Autrefois, la mort était ritualisée. Le défunt était exposé sur son lit, il était d’usage de lui faire une visite, et pour les plus proches de le veiller. Ensuite, il était porté jusqu’au cimetière par toute la communauté du village ou du quartier après une cérémonie religieuse. Les plus proches portaient le deuil par un signe distinctif pour signifier extérieurement ce qu’ils ressentaient intérieurement.
De nos jours, la mort a été aseptisée et les rituels réduits au minimum. La plupart des personnes meurent à l’hôpital. La toilette, l’habillement, la mise en bière et la succession des événements jusqu’à la sépulture sont pris en charge par des professionnels. La cérémonie à l’Église ou au temple ne dure pas plus d’une demi-heure et ce ne sont que les plus proches qui se retrouvent au cimetière.

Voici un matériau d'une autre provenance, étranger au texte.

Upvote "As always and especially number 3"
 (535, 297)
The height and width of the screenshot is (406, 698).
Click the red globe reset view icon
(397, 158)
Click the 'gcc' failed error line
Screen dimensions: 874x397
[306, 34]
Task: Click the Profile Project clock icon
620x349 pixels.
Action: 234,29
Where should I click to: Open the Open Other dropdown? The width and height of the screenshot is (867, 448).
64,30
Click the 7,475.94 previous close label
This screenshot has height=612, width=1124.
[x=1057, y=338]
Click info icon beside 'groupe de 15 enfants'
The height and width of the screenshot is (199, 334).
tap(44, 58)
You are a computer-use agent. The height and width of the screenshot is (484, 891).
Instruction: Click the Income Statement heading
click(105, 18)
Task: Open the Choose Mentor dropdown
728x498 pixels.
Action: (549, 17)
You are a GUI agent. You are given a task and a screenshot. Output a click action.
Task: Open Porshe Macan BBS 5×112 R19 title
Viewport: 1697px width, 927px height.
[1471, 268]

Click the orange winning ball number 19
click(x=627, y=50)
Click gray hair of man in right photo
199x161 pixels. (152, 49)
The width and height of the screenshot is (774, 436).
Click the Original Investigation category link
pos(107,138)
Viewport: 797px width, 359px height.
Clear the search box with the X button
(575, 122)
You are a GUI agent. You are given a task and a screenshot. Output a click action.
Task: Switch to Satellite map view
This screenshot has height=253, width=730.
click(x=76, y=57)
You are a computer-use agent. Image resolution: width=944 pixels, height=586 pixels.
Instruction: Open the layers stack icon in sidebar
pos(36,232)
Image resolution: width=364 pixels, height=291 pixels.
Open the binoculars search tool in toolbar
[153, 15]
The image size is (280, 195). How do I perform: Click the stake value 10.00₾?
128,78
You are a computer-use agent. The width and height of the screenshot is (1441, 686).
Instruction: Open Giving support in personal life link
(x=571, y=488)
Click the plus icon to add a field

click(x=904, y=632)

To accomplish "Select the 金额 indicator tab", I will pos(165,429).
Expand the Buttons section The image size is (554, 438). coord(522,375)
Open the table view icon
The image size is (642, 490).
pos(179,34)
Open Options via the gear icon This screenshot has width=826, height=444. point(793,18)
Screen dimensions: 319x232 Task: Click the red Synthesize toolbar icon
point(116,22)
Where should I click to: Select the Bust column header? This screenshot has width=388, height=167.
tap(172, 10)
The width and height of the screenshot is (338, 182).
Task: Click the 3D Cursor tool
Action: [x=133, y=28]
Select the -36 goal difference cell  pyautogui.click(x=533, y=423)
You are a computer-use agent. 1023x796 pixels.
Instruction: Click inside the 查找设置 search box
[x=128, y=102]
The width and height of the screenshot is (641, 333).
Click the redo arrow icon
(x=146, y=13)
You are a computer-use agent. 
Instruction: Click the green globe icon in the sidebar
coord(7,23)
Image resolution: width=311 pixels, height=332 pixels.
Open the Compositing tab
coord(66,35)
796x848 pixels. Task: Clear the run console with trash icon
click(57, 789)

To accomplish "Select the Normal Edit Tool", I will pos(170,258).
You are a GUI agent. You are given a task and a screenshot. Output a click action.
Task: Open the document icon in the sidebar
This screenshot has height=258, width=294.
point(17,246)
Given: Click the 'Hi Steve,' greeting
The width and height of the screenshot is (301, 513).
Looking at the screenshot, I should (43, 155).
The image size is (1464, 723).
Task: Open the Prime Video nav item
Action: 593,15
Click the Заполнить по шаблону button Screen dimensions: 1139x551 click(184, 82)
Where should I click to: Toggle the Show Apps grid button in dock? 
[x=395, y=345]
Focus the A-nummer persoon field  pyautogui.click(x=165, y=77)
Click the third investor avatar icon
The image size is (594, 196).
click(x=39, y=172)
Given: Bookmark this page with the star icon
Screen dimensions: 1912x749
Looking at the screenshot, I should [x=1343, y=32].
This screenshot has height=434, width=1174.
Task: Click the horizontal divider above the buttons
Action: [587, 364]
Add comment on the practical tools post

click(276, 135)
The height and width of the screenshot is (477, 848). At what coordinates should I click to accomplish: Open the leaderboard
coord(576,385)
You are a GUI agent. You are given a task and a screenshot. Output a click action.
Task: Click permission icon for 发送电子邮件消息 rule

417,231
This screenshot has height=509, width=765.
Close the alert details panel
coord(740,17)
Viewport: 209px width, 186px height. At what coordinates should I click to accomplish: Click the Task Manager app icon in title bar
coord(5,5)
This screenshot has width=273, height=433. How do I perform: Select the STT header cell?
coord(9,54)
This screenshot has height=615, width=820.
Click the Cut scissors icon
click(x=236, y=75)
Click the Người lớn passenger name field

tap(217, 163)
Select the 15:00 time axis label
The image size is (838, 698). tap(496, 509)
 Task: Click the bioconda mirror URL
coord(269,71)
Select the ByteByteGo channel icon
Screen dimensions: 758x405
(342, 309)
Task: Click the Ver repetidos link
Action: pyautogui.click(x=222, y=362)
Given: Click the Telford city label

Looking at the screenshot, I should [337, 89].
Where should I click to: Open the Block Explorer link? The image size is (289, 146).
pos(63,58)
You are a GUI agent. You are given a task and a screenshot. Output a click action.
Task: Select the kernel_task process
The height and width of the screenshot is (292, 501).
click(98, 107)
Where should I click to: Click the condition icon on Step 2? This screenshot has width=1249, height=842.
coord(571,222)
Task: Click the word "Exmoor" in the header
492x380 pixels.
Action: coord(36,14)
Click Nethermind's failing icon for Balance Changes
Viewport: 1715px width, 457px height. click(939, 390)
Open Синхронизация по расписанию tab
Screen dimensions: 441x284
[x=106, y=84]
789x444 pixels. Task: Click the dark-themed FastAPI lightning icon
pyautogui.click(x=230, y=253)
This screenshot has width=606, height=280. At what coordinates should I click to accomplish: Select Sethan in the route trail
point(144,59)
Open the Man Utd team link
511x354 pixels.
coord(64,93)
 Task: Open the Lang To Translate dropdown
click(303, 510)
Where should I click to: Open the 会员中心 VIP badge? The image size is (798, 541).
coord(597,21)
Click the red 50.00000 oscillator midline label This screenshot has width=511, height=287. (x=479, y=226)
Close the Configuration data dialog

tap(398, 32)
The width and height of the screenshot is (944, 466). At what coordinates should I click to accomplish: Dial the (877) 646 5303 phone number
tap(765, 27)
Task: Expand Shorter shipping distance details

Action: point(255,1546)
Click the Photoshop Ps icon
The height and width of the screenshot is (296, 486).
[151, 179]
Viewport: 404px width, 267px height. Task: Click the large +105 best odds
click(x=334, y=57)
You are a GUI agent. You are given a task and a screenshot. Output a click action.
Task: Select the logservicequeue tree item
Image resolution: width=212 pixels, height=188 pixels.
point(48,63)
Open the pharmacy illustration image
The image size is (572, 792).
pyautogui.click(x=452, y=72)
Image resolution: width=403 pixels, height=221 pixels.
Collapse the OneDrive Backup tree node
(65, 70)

Quant aux signes de deuil, ils ne sont socialement pas bien vus : il ne faut pas montrer sa peine. C’est la stratégie d’évitement qui consiste à ne pas parler de la mort pour y penser le moins possible.
La politique des sociétés de pompes funèbres est de prendre en charge la totalité du processus pour alléger la famille. Cela part d’un bon sentiment, mais c’est le plus souvent exactement le contraire de ce qu’il faudrait faire. La mort d’un proche est une épreuve à traverser, et si on ne le fait pas au moment de sa disparition, la peine risque de s’enkyster et elle ne pourra plus s’exprimer que dans le cabinet d’un psychologue.
Dire la blessure
Chaque fois que la mort vient se présenter au seuil de notre maison, chaque fois qu’elle vient arracher un être que nous aimons, nous sommes déstabilisés par un manque, un trou, un vide, une absence. Nous nous trouvons confrontés dans notre chair à la grande question de notre existence : la vie et la mort, l’épreuve et la souffrance.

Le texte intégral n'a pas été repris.